[Stored dataset items]
· · · · · · ·
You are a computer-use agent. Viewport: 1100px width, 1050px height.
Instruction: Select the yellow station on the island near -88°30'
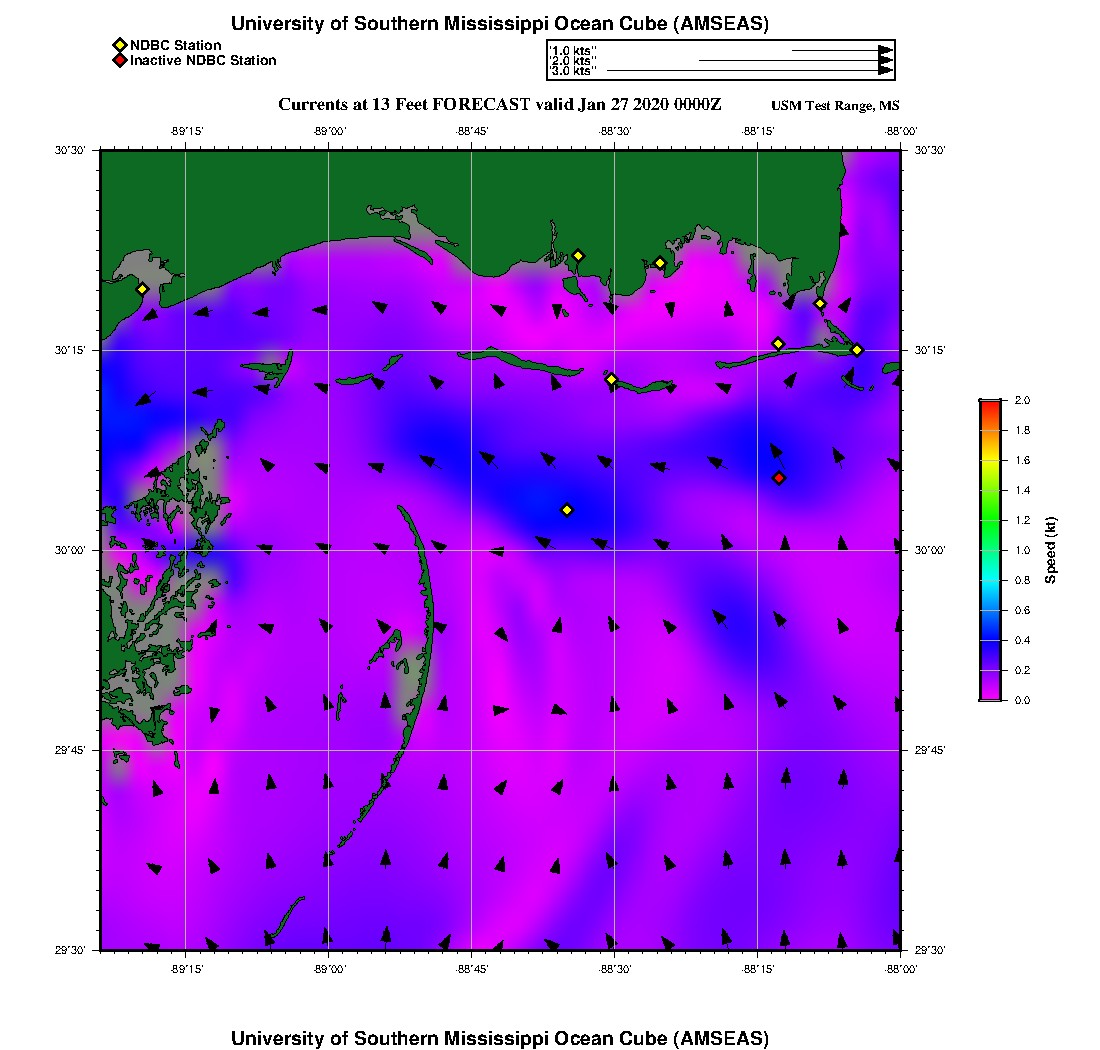pos(612,379)

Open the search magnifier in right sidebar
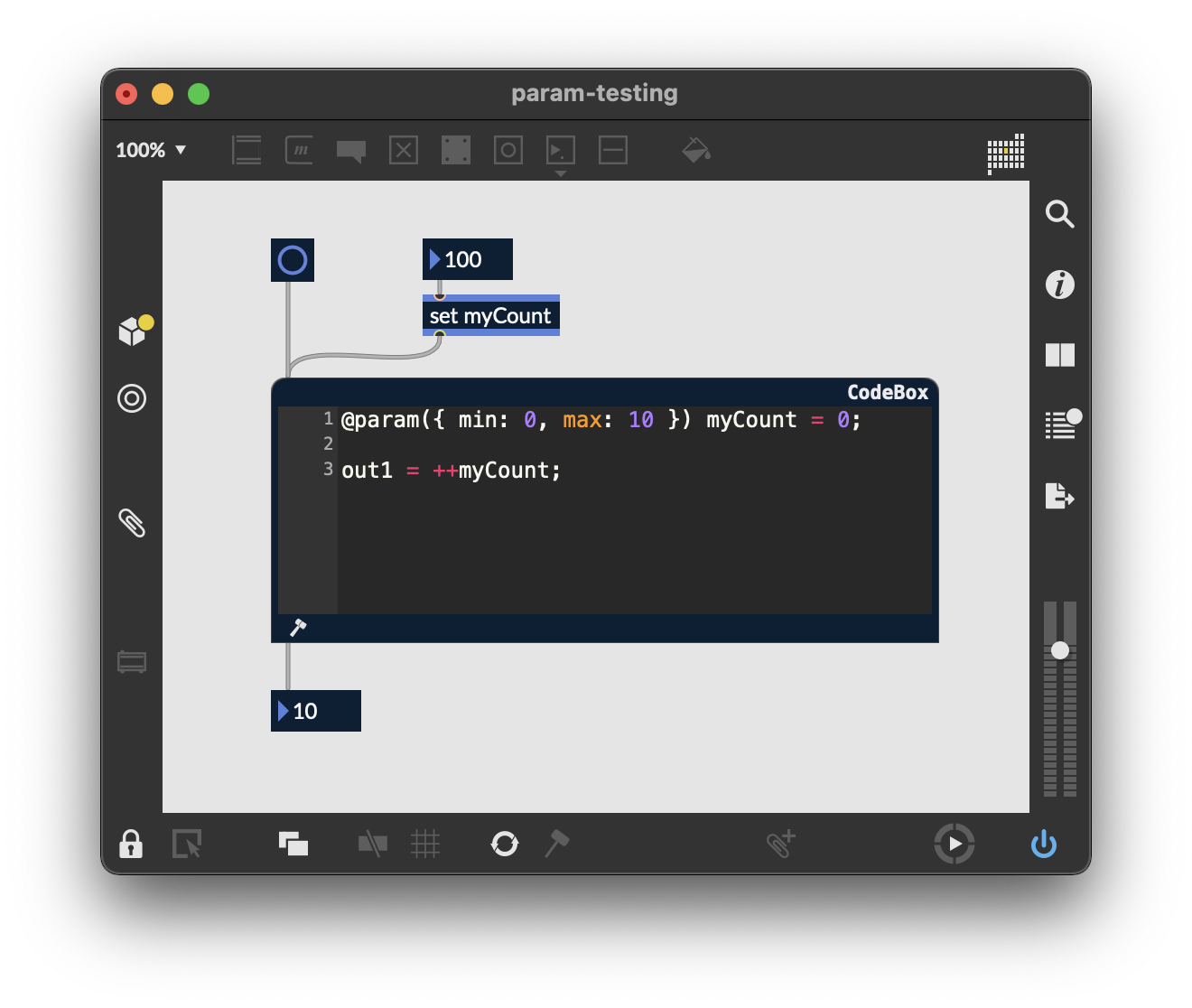[x=1059, y=214]
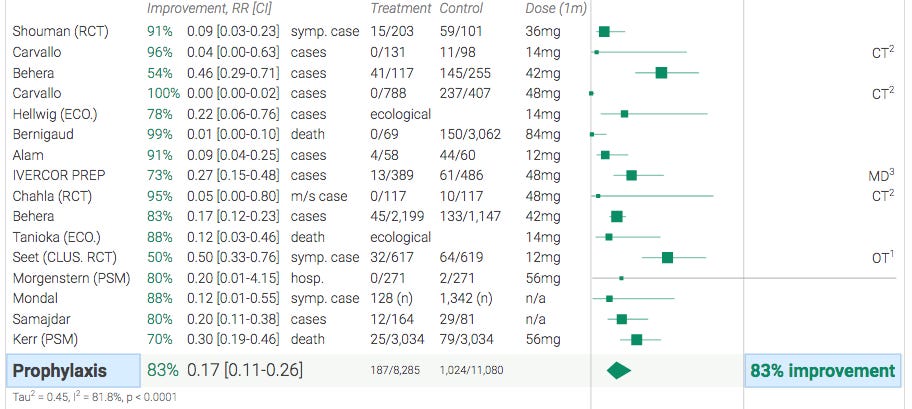Click the green summary diamond marker
Viewport: 912px width, 409px height.
point(618,371)
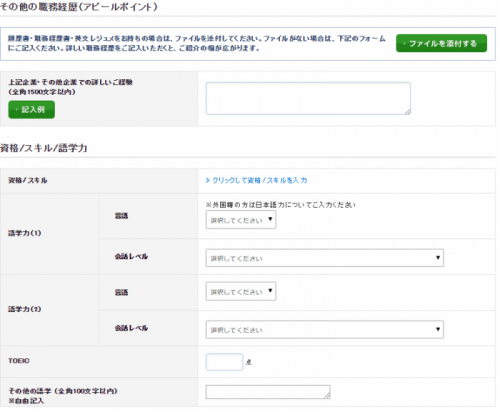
· · · · · · ·
Reproduce the records above word for word, leaving out the pictures.

WRITTEN RESPONSE:
You are a computer-use agent. Viewport: 1100px width, 1050px height.
Instruction: Select the yellow station on the island near -88°30'
pos(612,379)

Open the search magnifier in right sidebar
[x=1059, y=214]
Click the green summary diamond marker
Viewport: 912px width, 409px height.
point(618,371)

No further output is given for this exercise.